::: PODANY TEKST :::
Wysłała maila o odwołaniu naftowej konferencji. Aktywistce grozi 10 lat więzienia

Źródło:
CNN, tvn24.pl
Remiszewska-Michalak: nie ma obszaru naszego życia, w którym zmiany klimatyczne nie odcisnęły już piętna
Remiszewska-Michalak: nie ma obszaru naszego życia, w którym zmiany klimatyczne nie odcisnęły już piętnaTVN24
wideo 2/14
Remiszewska-Michalak: nie ma obszaru naszego życia, w którym zmiany klimatyczne nie odcisnęły już piętnaTVN24

Aktywistce klimatycznej z Nowej Zelandii grozi do 10 lat więzienia. Sąd uznał ją za winną fałszerstwa. Podszywając się pod organizatorów, wysłała list z nieprawdziwymi informacjami do osób mających zabrać głos na konferencji przemysłu naftowego. 64-letnia Rosemary Penwarden napisała, że impreza została przełożona z powodu kryzysu klimatycznego.

Mieszkająca niedaleko miejscowości Dunedin w Nowej Zelandii 64-letnia Rosemary Penwarden skierowała list do osób, które miały przemawiać na konferencji przemysłu naftowego PEPANZ w 2019 roku. Podszyła się pod organizatorów imprezy. Mail rozesłała na pięć dni przed imprezą. Zawierał nieprawdziwą informację, że została ona odwołana.

Fragmenty listu, który wysłała Penwarden, opublikowało w komunikacie Greenpeace. "Jesteśmy głęboko zaniepokojeni szybko przyspieszającymi zmianami społecznymi i politycznymi, które nas zalewają, na co zwracają uwagę nasze własne dzieci, które przygotowują się do strajku szkolnego, aby domagać się bezpiecznej przyszłości" - czytamy we fragmencie korespondencji.
:::
■ **ZESTAW ZADAŃ**
1 - Ile dni przed konferencją Rosemary Penwarden rozesłała maila, według tekstu o aktywistce?
2 - Powtórz słowo w słowo fragment tekstu o aktywistce od „Aktywistce klimatycznej z” do „powodu kryzysu klimatycznego.”.
Wiersze poniżej nie są tu do niczego potrzebne.
::: POKAZANE INFORMACJE :::
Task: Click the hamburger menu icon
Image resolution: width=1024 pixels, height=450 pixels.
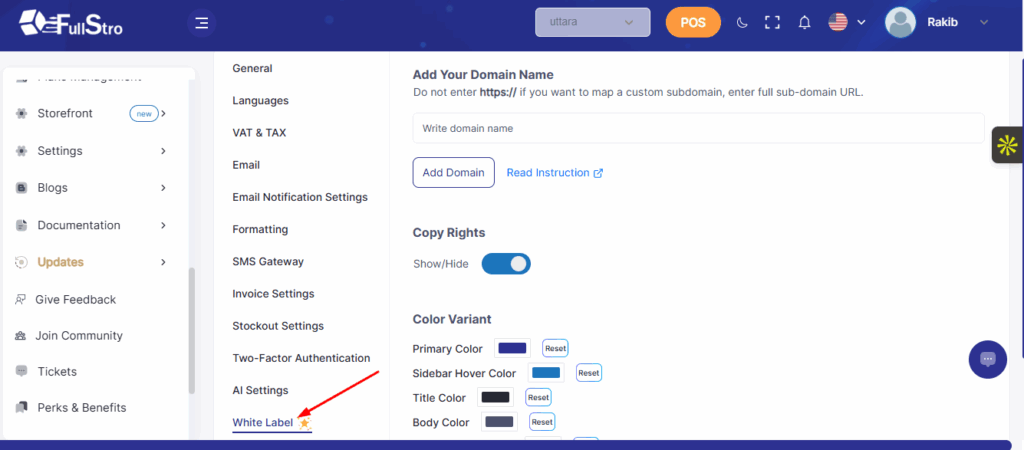Action: pos(202,23)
:::
■ **ODPOWIEDZI PO KOLEI**
1 - Pięć dni przed konferencją.

2 -
Aktywistce klimatycznej z Nowej Zelandii grozi do 10 lat więzienia. Sąd uznał ją za winną fałszerstwa. Podszywając się pod organizatorów, wysłała list z nieprawdziwymi informacjami do osób mających zabrać głos na konferencji przemysłu naftowego. 64-letnia Rosemary Penwarden napisała, że impreza została przełożona z powodu kryzysu klimatycznego.